加藤拓川と秋山好古

松山大学法学部教授 今村 暢好

 松山大学(松山高等商業学校)の創設に寄与した人物の一人である加藤恒忠(号・拓川)は外交官を終えた後、松山市長として本学園設立の旗振り役となりましたが、開学を迎える一月前にこの世を去りました。松山高等商業学校の初代校長には、北豫中学校長であった加藤彰廉先生が就任されました。その北豫中学校長を引き継いだのが、日本騎兵の父「秋山好古」です。司馬遼太郎先生作『坂の上の雲』(文春文庫)の主人公の一人です。
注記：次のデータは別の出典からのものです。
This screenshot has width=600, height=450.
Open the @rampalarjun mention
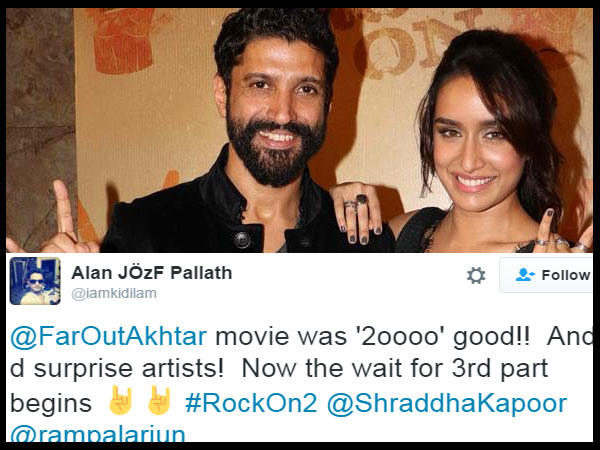tap(98, 434)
 加藤拓川と秋山好古は、明教館の同級生であり、ともに同時期にフランスに滞在していたこともあって、まさに大親友の関係でした。拓川の日記においても、数え切れないほどの好古との面会記録が残っております。
 秋山好古は、北豫中学校長の第廿六囘學校記念式訓示において、次のように拓川について語っています(『秋山好古大將傅記』(秋山好古大將傅記刊行會・1936年・614頁))。
「…加藤彰廉校長の時に募集し得たる十三萬圓の基本金は、加藤恒忠氏の力多きに居る。」
「是より同氏の事を少しくお話すべし。
 加藤恒忠氏幼にして神童、學に長じ、負けぬ氣強し。」
「松山藩の維新以來の恥辱を晴らす爲には、士を洋行せしむるを要すとの與論があり、加藤恒忠氏も久松伯のお伴をして洋行せり。伯は中學へ入り後ち士官學校に入る。加藤氏は法科大學を卒へ、佛國にて我公使館附となり、豪膽にも獨力で伯の御世話せり。氏の助力により伯は御出世なされたり。
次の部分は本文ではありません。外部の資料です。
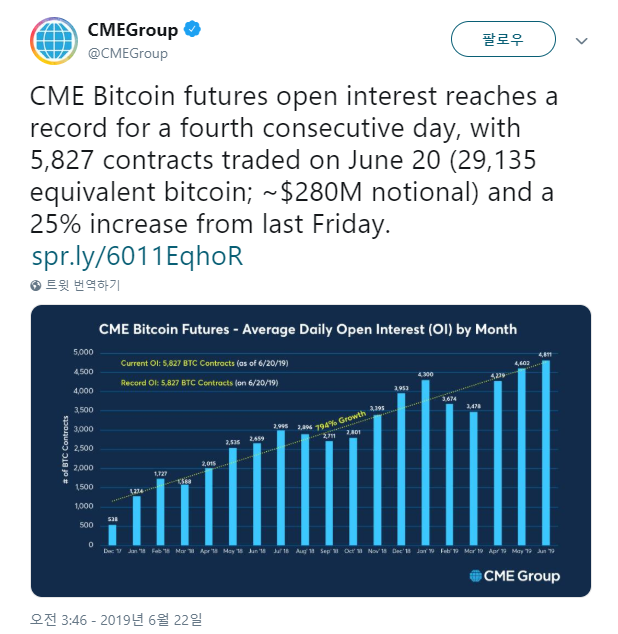Click 트윗 번역하기 to translate tweet
This screenshot has width=618, height=634.
[83, 285]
 加藤恒忠氏が一年間松山市長たりし時代に、攝政宮殿下松山へ行啓の時、御宿所に充つべき建物なし、久松伯其時粗末なる御別邸を新築せんとの御内意あり。加藤氏は伯にすヽめて數十萬圓を以て建物庭園共に立派にして頂き、之を拜借して殿下の御宿所にあて、殿下は見晴らし好く、大に心持よし、と仰せられ、御下賜品もあり、市も伯も面目を施せり。加藤氏は伯へ御取なしヽて、大蔵省より松山城山を五萬圓で拂下けて貰ひ、之を其儘市へ寄附し、別に保存費四萬圓も市へ寄附せり。
 松山髙商は意外に多額の經費を要して當初經營困難の事ありしが、加藤氏は新田長次郎氏に勸め、又其時の齟齬をなだめ、新田氏より五十萬圓を出して貰つて難關を突破するを得たり。」
「年六十五歳、勳一等旭日大綬章に祭祀料を宮中より賜はる。余も時々會合などの歸路に墓參す。加藤氏は佛國前首相クレマンソー、ホアンカレーと親交あり、西園寺公、原、犬養氏等とも親交あり、先日犬養氏松山に來れる際加藤氏の墓參せり。」
 このように、拓川の一生を好古は纏めているのです。